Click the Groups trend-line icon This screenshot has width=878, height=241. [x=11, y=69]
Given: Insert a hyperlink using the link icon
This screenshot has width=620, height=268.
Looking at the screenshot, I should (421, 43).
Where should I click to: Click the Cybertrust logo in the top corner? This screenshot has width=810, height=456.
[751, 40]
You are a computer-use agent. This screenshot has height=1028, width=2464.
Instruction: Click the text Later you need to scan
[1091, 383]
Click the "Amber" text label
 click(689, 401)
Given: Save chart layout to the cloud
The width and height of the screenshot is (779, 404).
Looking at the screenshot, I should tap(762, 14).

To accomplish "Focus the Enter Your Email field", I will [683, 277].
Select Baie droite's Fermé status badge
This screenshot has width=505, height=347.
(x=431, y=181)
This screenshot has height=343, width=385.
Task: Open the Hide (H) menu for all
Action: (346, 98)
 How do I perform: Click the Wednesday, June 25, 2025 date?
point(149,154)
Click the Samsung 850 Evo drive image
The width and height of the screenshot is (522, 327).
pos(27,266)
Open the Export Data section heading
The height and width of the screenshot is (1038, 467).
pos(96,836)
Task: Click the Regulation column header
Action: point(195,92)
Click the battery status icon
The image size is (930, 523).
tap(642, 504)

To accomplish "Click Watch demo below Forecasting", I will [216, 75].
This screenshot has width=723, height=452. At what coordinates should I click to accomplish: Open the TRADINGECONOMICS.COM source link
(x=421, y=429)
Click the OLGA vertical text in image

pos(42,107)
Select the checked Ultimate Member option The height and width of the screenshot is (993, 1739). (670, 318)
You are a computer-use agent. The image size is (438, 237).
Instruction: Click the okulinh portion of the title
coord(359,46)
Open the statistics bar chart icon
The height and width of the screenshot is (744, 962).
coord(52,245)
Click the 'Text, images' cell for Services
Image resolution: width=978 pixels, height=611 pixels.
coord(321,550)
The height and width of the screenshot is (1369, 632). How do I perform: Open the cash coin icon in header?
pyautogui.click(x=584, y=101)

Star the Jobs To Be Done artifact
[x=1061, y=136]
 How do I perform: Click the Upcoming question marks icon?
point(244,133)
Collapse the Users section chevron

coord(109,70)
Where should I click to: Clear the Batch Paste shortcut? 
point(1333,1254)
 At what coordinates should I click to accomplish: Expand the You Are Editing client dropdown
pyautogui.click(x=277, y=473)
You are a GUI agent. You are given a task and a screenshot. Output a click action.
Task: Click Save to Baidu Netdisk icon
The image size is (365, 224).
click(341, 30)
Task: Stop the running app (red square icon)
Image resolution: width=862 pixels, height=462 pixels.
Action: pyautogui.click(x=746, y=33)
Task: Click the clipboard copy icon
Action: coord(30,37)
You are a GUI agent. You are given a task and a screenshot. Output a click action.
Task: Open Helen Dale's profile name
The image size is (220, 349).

→ Exercise task
Copy out every one of the rows above word for word, keeping their order and line breaks.

→ Task response
Click the Groups trend-line icon This screenshot has width=878, height=241. [x=11, y=69]
Given: Insert a hyperlink using the link icon
This screenshot has width=620, height=268.
Looking at the screenshot, I should (421, 43).
Where should I click to: Click the Cybertrust logo in the top corner? This screenshot has width=810, height=456.
[751, 40]
You are a computer-use agent. This screenshot has height=1028, width=2464.
Instruction: Click the text Later you need to scan
[1091, 383]
Click the "Amber" text label
 click(689, 401)
Given: Save chart layout to the cloud
The width and height of the screenshot is (779, 404).
Looking at the screenshot, I should tap(762, 14).

To accomplish "Focus the Enter Your Email field", I will [683, 277].
Select Baie droite's Fermé status badge
This screenshot has width=505, height=347.
(x=431, y=181)
This screenshot has height=343, width=385.
Task: Open the Hide (H) menu for all
Action: (346, 98)
 How do I perform: Click the Wednesday, June 25, 2025 date?
point(149,154)
Click the Samsung 850 Evo drive image
The width and height of the screenshot is (522, 327).
pos(27,266)
Open the Export Data section heading
The height and width of the screenshot is (1038, 467).
pos(96,836)
Task: Click the Regulation column header
Action: point(195,92)
Click the battery status icon
The image size is (930, 523).
tap(642, 504)

To accomplish "Click Watch demo below Forecasting", I will [216, 75].
This screenshot has width=723, height=452. At what coordinates should I click to accomplish: Open the TRADINGECONOMICS.COM source link
(x=421, y=429)
Click the OLGA vertical text in image

pos(42,107)
Select the checked Ultimate Member option The height and width of the screenshot is (993, 1739). (670, 318)
You are a computer-use agent. The image size is (438, 237).
Instruction: Click the okulinh portion of the title
coord(359,46)
Open the statistics bar chart icon
The height and width of the screenshot is (744, 962).
coord(52,245)
Click the 'Text, images' cell for Services
Image resolution: width=978 pixels, height=611 pixels.
coord(321,550)
The height and width of the screenshot is (1369, 632). How do I perform: Open the cash coin icon in header?
pyautogui.click(x=584, y=101)

Star the Jobs To Be Done artifact
[x=1061, y=136]
 How do I perform: Click the Upcoming question marks icon?
point(244,133)
Collapse the Users section chevron

coord(109,70)
Where should I click to: Clear the Batch Paste shortcut? 
point(1333,1254)
 At what coordinates should I click to accomplish: Expand the You Are Editing client dropdown
pyautogui.click(x=277, y=473)
You are a GUI agent. You are given a task and a screenshot. Output a click action.
Task: Click Save to Baidu Netdisk icon
The image size is (365, 224).
click(341, 30)
Task: Stop the running app (red square icon)
Image resolution: width=862 pixels, height=462 pixels.
Action: pyautogui.click(x=746, y=33)
Task: Click the clipboard copy icon
Action: coord(30,37)
You are a GUI agent. You are given a task and a screenshot. Output a click action.
Task: Open Helen Dale's profile name
The image size is (220, 349).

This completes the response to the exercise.